• Records for this task
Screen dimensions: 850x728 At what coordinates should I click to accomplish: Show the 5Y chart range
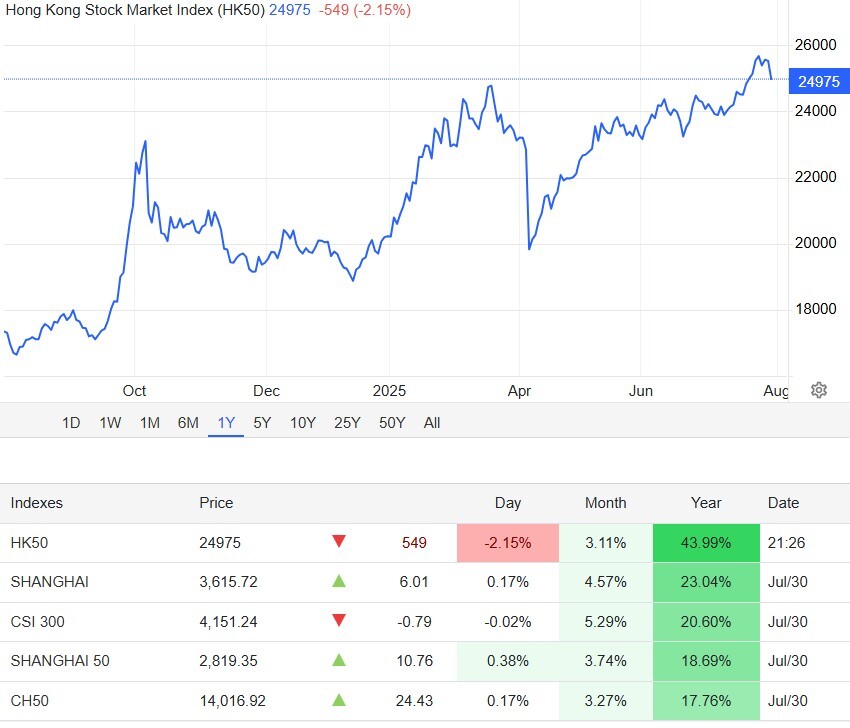pyautogui.click(x=262, y=423)
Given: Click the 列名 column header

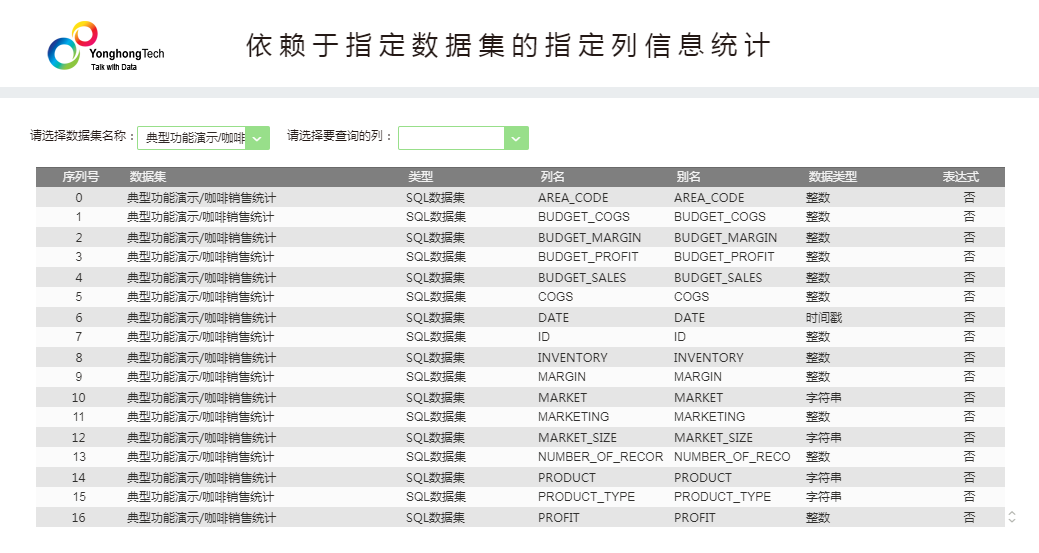Looking at the screenshot, I should 553,177.
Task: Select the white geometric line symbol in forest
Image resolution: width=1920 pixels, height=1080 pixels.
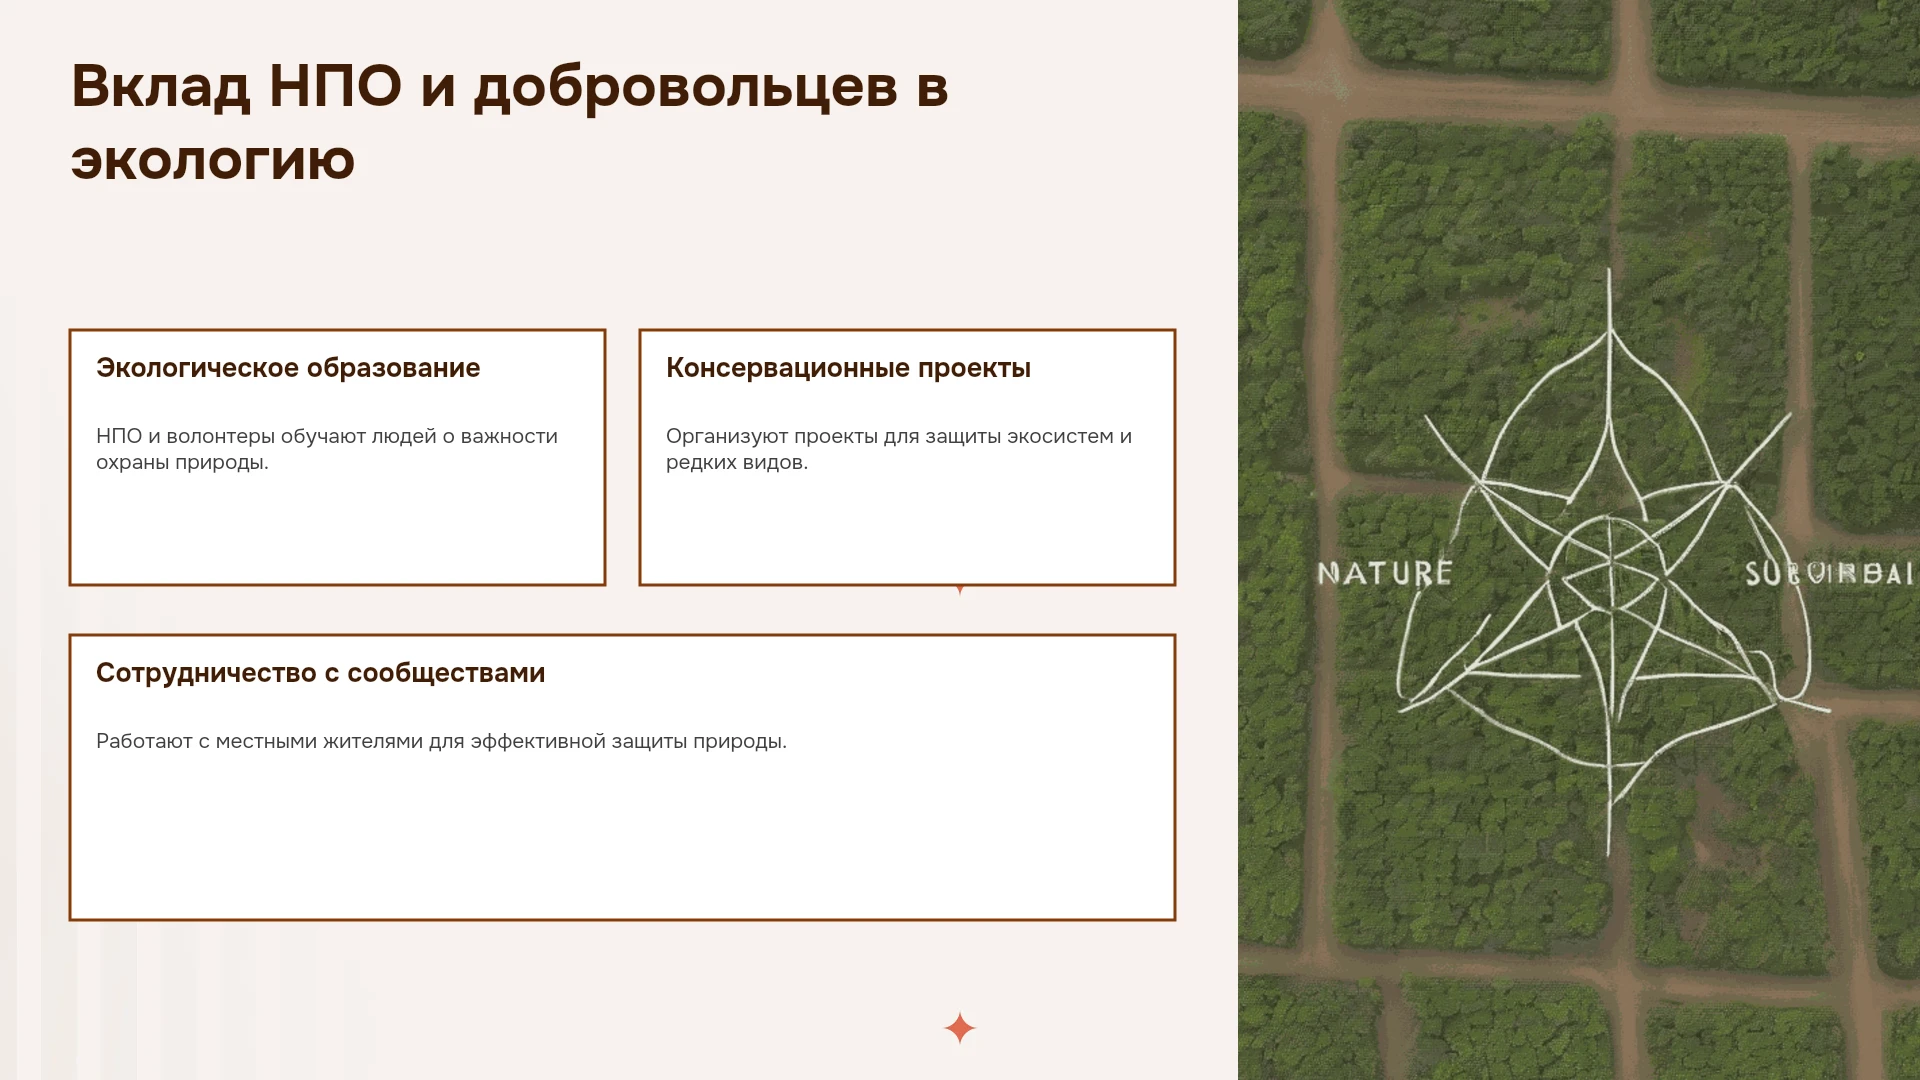Action: click(x=1610, y=565)
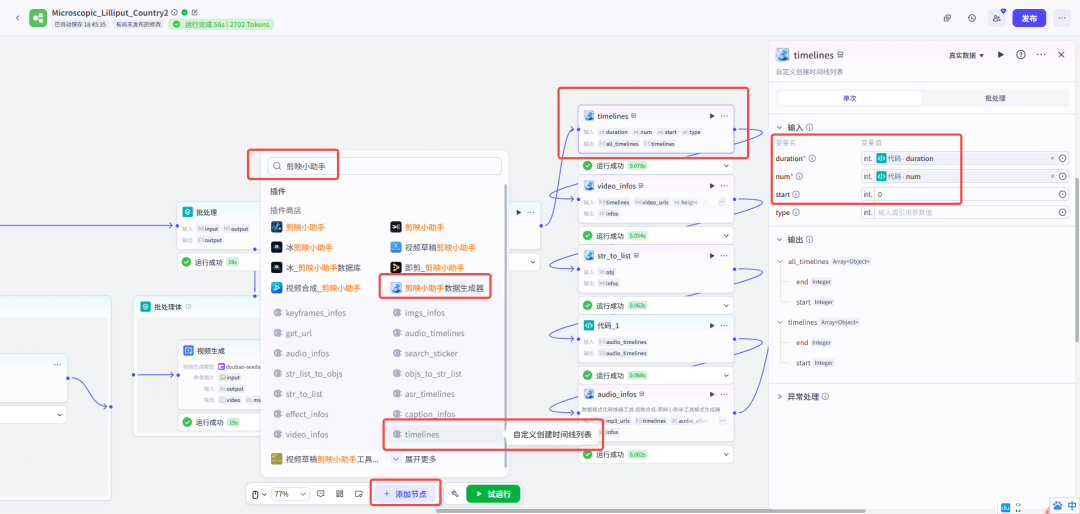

• What you have to do
All of the records need repeating exactly, except for the pictures.

• Exercise result
Screen dimensions: 850x728 At what coordinates should I click to accomplish: Show the 5Y chart range
pyautogui.click(x=262, y=423)
Given: Click the 列名 column header

Looking at the screenshot, I should 553,177.
Task: Select the white geometric line symbol in forest
Image resolution: width=1920 pixels, height=1080 pixels.
Action: click(x=1610, y=565)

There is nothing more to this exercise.